▶ EXERCISE GOAL
Nothing in the entries may differ when you return them.

▶ SUPPLIED RECORDS
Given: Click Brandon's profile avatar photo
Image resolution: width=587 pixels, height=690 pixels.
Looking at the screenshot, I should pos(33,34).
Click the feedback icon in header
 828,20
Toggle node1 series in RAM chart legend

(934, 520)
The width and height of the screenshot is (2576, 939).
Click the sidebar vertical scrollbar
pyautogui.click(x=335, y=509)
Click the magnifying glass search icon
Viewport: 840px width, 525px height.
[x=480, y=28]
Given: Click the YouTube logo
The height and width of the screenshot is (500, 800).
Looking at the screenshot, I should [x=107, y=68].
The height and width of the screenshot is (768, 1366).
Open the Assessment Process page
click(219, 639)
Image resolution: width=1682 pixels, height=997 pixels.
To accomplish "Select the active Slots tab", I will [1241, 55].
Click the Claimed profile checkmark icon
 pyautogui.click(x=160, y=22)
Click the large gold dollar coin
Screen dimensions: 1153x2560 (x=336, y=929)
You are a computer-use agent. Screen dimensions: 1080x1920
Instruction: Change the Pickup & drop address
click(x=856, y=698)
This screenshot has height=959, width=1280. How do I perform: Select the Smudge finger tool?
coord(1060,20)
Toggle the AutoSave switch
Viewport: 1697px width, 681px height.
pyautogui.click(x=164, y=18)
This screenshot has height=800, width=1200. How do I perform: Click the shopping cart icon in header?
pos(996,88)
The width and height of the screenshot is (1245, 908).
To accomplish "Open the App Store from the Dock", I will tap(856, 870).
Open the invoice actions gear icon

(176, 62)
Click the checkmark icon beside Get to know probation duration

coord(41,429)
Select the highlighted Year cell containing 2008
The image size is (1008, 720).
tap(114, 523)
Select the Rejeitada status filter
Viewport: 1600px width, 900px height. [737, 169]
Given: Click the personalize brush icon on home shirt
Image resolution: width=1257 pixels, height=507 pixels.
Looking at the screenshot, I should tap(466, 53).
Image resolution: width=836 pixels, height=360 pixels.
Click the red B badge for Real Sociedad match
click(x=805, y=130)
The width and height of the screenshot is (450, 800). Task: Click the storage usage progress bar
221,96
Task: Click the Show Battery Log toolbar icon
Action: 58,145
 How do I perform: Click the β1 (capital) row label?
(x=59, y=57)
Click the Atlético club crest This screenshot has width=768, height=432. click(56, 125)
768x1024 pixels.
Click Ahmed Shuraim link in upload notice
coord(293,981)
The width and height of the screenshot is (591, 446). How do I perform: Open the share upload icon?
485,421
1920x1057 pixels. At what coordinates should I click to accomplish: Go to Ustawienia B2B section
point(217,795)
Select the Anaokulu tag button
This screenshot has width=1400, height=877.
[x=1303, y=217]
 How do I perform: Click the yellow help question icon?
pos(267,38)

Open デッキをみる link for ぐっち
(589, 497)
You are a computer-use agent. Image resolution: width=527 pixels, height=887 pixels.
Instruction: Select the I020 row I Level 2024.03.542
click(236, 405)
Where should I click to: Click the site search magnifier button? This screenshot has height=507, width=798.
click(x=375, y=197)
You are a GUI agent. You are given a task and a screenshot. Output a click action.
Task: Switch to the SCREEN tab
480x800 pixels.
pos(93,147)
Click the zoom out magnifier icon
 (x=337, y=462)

▶ WRITTEN SOLUTION
Given: Click Brandon's profile avatar photo
Image resolution: width=587 pixels, height=690 pixels.
Looking at the screenshot, I should pos(33,34).
Click the feedback icon in header
 828,20
Toggle node1 series in RAM chart legend

(934, 520)
The width and height of the screenshot is (2576, 939).
Click the sidebar vertical scrollbar
pyautogui.click(x=335, y=509)
Click the magnifying glass search icon
Viewport: 840px width, 525px height.
[x=480, y=28]
Given: Click the YouTube logo
The height and width of the screenshot is (500, 800).
Looking at the screenshot, I should [x=107, y=68].
The height and width of the screenshot is (768, 1366).
Open the Assessment Process page
click(219, 639)
Image resolution: width=1682 pixels, height=997 pixels.
To accomplish "Select the active Slots tab", I will [1241, 55].
Click the Claimed profile checkmark icon
 pyautogui.click(x=160, y=22)
Click the large gold dollar coin
Screen dimensions: 1153x2560 (x=336, y=929)
You are a computer-use agent. Screen dimensions: 1080x1920
Instruction: Change the Pickup & drop address
click(x=856, y=698)
This screenshot has height=959, width=1280. How do I perform: Select the Smudge finger tool?
coord(1060,20)
Toggle the AutoSave switch
Viewport: 1697px width, 681px height.
pyautogui.click(x=164, y=18)
This screenshot has height=800, width=1200. How do I perform: Click the shopping cart icon in header?
pos(996,88)
The width and height of the screenshot is (1245, 908).
To accomplish "Open the App Store from the Dock", I will tap(856, 870).
Open the invoice actions gear icon

(176, 62)
Click the checkmark icon beside Get to know probation duration

coord(41,429)
Select the highlighted Year cell containing 2008
The image size is (1008, 720).
tap(114, 523)
Select the Rejeitada status filter
Viewport: 1600px width, 900px height. [737, 169]
Given: Click the personalize brush icon on home shirt
Image resolution: width=1257 pixels, height=507 pixels.
Looking at the screenshot, I should tap(466, 53).
Image resolution: width=836 pixels, height=360 pixels.
Click the red B badge for Real Sociedad match
click(x=805, y=130)
The width and height of the screenshot is (450, 800). Task: Click the storage usage progress bar
221,96
Task: Click the Show Battery Log toolbar icon
Action: 58,145
 How do I perform: Click the β1 (capital) row label?
(x=59, y=57)
Click the Atlético club crest This screenshot has width=768, height=432. click(56, 125)
768x1024 pixels.
Click Ahmed Shuraim link in upload notice
coord(293,981)
The width and height of the screenshot is (591, 446). How do I perform: Open the share upload icon?
485,421
1920x1057 pixels. At what coordinates should I click to accomplish: Go to Ustawienia B2B section
point(217,795)
Select the Anaokulu tag button
This screenshot has width=1400, height=877.
[x=1303, y=217]
 How do I perform: Click the yellow help question icon?
pos(267,38)

Open デッキをみる link for ぐっち
(589, 497)
You are a computer-use agent. Image resolution: width=527 pixels, height=887 pixels.
Instruction: Select the I020 row I Level 2024.03.542
click(236, 405)
Where should I click to: Click the site search magnifier button? This screenshot has height=507, width=798.
click(x=375, y=197)
You are a GUI agent. You are given a task and a screenshot. Output a click action.
Task: Switch to the SCREEN tab
480x800 pixels.
pos(93,147)
Click the zoom out magnifier icon
 (x=337, y=462)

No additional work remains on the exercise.